Alleen al om de verwaarlozing van verzoeken van de verdediging in de zaak van mijn client tot het horen van getuigen is er sprake van vooringenomenheid ten opzichte van mijn cliënt, in ieder geval de onaanvaardbare schijn daarvan.
Getuige [P] is een voor de verdediging essentiële getuige. Het inhoudelijke verweer van cliënt ten aanzien van de beschuldiging zeeroof is dat hij op de boot is gegaan om de daarop aanwezige bemanning naar veilige wateren te begeleiden en te beschermen tegen piraten (anti-piraterij missie). Hij is daarvoor benaderd door de dorpsoudste, [P]. Deze heeft -tot zijn verhoor werd afgebroken- de verklaringen van cliënt volledig ondersteund. De mede-organisator van de anti-piraterij, de gewenste getuige [Q], had eveneens de verklaringen van cliënt kunnen ondersteunen. Zonder de volledige verklaringen van deze getuigen wordt het de verdediging onmogelijk gemaakt inhoudelijk verweer te voeren.

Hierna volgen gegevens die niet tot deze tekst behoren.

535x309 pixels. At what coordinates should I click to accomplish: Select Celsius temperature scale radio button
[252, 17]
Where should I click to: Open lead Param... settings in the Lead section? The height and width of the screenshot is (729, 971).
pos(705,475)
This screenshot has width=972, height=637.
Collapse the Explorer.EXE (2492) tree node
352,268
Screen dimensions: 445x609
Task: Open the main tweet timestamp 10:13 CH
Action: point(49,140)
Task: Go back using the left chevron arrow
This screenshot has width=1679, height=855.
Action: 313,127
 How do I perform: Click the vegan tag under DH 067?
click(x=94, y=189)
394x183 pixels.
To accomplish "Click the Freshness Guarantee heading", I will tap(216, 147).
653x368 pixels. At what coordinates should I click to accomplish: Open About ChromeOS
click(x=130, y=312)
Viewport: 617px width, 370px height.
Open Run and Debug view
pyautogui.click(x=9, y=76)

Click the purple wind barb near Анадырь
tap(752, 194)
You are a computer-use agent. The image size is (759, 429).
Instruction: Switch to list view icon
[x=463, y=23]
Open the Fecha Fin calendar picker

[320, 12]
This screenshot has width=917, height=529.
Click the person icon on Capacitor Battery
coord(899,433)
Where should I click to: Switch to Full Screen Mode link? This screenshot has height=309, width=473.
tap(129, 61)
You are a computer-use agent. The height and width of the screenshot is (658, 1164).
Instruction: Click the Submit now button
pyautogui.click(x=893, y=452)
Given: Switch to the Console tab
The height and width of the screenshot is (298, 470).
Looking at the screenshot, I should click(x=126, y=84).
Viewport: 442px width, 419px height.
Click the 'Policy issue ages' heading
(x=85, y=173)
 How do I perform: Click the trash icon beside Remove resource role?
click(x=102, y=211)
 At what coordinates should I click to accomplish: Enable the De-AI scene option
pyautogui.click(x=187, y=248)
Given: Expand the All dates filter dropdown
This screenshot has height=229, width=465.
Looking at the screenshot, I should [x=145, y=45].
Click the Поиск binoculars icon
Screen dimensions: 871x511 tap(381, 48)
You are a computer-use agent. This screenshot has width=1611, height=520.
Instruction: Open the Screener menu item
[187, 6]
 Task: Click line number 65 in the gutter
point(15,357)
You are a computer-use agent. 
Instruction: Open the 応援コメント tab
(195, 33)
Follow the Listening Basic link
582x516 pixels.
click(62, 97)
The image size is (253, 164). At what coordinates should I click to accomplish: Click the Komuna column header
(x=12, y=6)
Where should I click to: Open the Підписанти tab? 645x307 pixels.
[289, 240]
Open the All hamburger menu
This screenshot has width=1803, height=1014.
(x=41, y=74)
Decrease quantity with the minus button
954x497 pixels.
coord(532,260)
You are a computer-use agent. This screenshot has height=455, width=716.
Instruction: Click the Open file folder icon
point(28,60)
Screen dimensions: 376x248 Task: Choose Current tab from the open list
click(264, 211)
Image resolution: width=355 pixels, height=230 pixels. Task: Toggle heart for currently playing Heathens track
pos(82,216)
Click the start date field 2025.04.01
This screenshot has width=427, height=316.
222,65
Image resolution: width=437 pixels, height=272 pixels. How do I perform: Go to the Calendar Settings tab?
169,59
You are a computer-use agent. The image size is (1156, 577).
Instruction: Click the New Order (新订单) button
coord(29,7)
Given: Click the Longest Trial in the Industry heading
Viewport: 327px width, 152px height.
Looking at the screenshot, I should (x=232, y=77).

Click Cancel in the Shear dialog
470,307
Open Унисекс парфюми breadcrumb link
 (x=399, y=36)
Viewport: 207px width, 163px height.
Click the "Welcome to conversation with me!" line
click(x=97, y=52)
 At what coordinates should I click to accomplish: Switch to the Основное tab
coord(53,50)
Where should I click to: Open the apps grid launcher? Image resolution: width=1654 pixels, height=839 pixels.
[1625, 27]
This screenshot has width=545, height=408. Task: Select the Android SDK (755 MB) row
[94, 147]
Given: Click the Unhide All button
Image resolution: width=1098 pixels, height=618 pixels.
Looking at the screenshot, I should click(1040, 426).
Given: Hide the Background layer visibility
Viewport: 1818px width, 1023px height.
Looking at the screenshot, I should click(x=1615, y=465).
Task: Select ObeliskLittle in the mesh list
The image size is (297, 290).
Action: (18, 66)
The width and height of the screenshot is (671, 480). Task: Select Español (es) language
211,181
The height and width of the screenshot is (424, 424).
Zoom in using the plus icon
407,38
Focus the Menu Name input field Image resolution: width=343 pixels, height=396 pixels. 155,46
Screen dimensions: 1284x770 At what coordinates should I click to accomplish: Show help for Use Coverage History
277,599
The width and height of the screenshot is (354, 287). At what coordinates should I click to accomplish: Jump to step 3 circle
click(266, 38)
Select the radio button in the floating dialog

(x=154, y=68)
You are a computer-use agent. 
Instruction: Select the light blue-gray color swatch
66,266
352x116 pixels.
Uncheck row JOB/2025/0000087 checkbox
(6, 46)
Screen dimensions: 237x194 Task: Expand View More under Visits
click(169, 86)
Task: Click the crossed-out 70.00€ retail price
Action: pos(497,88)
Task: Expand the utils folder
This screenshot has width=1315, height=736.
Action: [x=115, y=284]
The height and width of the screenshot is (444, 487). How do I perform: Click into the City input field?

Het belang van de verdediging bij de besluitvorming op haar aanhoudingsverzoek van het horen van getuige [P] is evident groot. Het gaat niet alleen om het verder horen van [P] maar ook het mogelijk maken van het horen van getuige [Q]. De Rechtbank heeft dat met haar beslissing nu onmogelijk gemaakt, terwijl zij al vanaf 1 mei van dit verzoek op de hoogte was.
Ik ben me er van bewust dat een afwijzende beslissing, zelfs een zeer nadelige, niet direct hoeft te betekenen dat er sprake is van vooringenomenheid of de schijn daarvan.
De verdediging moet er echter wel op kunnen vertrouwen dat de Rechtbank met de verdediging deelt en bij haar besluitvorming op transparante wijze betrekt alle relevante informatie.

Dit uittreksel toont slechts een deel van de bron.